__Work required__
As you look over the data below, please find each line where the word "Enable" appears, then copy it.

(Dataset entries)
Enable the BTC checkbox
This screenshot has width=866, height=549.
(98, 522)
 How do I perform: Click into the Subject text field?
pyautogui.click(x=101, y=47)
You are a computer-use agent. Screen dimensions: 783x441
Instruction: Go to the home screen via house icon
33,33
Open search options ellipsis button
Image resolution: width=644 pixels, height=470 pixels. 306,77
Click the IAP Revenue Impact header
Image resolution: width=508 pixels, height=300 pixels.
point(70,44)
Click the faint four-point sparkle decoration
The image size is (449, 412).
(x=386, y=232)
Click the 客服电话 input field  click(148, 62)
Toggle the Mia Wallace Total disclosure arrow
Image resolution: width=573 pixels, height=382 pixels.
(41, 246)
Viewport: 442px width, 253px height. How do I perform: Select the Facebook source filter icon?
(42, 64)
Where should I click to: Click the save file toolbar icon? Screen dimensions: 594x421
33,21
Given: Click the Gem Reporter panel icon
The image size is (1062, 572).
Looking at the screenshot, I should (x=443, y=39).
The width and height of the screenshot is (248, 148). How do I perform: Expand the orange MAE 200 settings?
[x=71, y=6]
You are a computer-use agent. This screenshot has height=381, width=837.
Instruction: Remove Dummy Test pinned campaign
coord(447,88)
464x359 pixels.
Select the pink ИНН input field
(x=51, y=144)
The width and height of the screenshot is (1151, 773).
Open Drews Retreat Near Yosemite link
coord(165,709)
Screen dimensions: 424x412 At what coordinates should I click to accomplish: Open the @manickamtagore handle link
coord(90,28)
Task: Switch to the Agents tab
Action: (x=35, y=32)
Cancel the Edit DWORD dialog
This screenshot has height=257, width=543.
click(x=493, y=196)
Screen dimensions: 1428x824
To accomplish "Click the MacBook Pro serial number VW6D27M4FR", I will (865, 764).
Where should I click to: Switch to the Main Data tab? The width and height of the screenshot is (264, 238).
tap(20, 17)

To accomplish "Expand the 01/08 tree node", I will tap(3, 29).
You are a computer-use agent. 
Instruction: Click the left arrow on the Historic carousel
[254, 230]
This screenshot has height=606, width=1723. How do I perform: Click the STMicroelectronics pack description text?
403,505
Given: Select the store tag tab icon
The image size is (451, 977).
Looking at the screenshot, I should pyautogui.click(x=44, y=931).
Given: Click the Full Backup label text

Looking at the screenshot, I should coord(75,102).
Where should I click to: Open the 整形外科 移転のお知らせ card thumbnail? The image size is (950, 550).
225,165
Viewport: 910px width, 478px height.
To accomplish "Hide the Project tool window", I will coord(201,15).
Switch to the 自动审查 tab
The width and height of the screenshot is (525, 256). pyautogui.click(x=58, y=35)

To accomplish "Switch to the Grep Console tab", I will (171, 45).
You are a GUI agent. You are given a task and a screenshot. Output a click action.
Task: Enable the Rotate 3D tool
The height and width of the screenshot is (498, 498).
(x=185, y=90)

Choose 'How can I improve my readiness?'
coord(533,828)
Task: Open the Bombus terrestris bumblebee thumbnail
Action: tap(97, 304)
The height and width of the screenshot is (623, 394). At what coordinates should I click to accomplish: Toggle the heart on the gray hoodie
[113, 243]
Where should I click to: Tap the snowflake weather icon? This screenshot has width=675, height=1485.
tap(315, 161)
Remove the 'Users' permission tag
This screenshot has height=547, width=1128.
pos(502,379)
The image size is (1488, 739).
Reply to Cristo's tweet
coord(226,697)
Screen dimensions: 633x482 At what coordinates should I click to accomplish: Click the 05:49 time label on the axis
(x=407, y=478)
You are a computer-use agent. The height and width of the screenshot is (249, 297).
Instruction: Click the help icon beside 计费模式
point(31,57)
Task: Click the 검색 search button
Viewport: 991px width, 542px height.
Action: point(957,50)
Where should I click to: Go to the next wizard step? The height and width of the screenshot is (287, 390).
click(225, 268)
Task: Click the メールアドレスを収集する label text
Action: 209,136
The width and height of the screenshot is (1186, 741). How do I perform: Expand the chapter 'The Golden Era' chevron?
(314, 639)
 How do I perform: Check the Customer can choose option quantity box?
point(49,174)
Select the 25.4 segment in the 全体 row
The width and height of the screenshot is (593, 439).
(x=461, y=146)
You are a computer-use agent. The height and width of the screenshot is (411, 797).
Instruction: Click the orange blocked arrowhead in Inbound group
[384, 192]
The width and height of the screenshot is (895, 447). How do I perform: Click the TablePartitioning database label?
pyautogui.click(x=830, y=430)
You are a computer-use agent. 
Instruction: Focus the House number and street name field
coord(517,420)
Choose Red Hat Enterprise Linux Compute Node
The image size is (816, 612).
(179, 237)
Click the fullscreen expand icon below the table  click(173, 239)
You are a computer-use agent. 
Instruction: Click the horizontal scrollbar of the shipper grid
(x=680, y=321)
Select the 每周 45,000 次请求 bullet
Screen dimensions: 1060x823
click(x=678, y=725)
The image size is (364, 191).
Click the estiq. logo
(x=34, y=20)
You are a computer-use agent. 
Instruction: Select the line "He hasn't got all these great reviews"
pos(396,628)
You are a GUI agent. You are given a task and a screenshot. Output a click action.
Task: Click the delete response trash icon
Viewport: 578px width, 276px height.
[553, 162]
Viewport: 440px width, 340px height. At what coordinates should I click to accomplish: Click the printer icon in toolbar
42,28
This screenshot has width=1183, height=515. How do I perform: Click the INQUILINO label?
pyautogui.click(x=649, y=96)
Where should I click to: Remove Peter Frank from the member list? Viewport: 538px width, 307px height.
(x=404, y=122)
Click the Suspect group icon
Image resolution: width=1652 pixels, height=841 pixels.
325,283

__Expected answer__
Enable the BTC checkbox
Task: Enable the Rotate 3D tool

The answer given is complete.